Buttigieg won all of the city's 83 precincts. This included heavily Republican precincts in the 5th District, the city's Republican stronghold. However, compared to his previous election, Buttigieg underperformed in some of western South Bend's heavily African American precincts. Some of these precincts, which in 2011 had given him some of his greatest levels of support, gave him some of his weakest results in the 2015 election. Buttigieg's vote share in the city's heavily African American 2nd ward decreased by 5% compared to his 2011 performance. However, the boundaries of the city's wards (including the 2nd) had also been redrawn since 2011 election, accounting for the results of the 2010 United States census.

Of the city's six districts, Buttigieg performed best in district 4, which included areas east of the St. Joseph River, including the neighborhoods of East Bank, East Jefferson Boulevard, Edison Park, and North Shore Triangle. There, he received 86% of the vote, with 1,877 votes to Jones' 310.

General election results
| Party |  | Candidate | Votes | % |
|---|---|---|---|---|
|  | Democratic | Pete Buttigieg (incumbent) | 8,515 | 80.41 |
|  | Republican | Kelly S. Jones | 2,074 | 19.59 |
| Total votes |  |  | 10,589 | 100 |

==Aftermath==
In his victory speech at the West Side Democratic Club, Buttigieg described his margin-of-victory as representing a mandate.

Speculation about Buttigieg's prospective plans for higher office proved to be accurate; during his second term as mayor, Buttigieg would run unsuccessfully in the 2017 Democratic National Committee chairmanship election, and would subsequently launch a campaign for the United States presidency.

During Buttigieg's presidential campaign, amid polling which showed Buttigieg lagging in African American support, Buttigieg's loss of support in heavily African American precincts between his 2011 and 2015 general election campaigns received renewed attention.

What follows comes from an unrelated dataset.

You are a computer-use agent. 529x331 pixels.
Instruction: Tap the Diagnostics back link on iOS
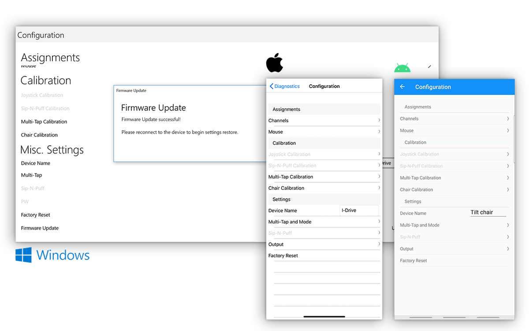(x=284, y=87)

At one point in his presidential campaign, Buttigieg declared that, "the black voters who know me best returned me to office and supported me more the second time around than the first." His campaign subsequently justified this claim by arguing that he received more black support in his 2015 primary than he had in his 2011 primary, pointing to an improved vote share in the heavily African-American 2nd ward versus his 2011 performance. PolitiFact described this claim as being, "not conclusive". PolitiFact pointed out that the 2nd ward's boundaries had been redrawn between the 2011 and 2015 elections, making for an imperfect comparison. PolitiFact also partially attributed the change in his vote share in the 2nd ward between the two primaries to the difference in the number of candidates running, as well as to a difference in the demographic and geographic base of the contenders in the two races.

During his presidential campaign, including during the September 12, 2019 debate, Buttigieg had discussed the uncertainty and personal difficulty he felt in coming out as gay in the midst of a reelection campaign in what he himself described as a "socially conservative community". In the December 19, 2019 debate, Buttigieg, defending his ability to win elections (after fellow contender Amy Klobuchar brought up his heavy loss in the 2010 Indiana State Treasurer election), characterized his 2015 general election victory as a triumph, declaring, "If you want to talk about the capacity to win, try putting together a coalition to bring you back to office with 80% of the vote as a gay dude in Mike Pence’s Indiana."